::: Provided information
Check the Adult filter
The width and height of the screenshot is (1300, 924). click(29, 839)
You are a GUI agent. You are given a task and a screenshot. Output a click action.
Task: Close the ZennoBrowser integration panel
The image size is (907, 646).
::::::
◆ Exercise
Word-for-word copies of all the records are required.

◆ Task output
Check the Adult filter
The width and height of the screenshot is (1300, 924). click(29, 839)
You are a GUI agent. You are given a task and a screenshot. Output a click action.
Task: Close the ZennoBrowser integration panel
The image size is (907, 646).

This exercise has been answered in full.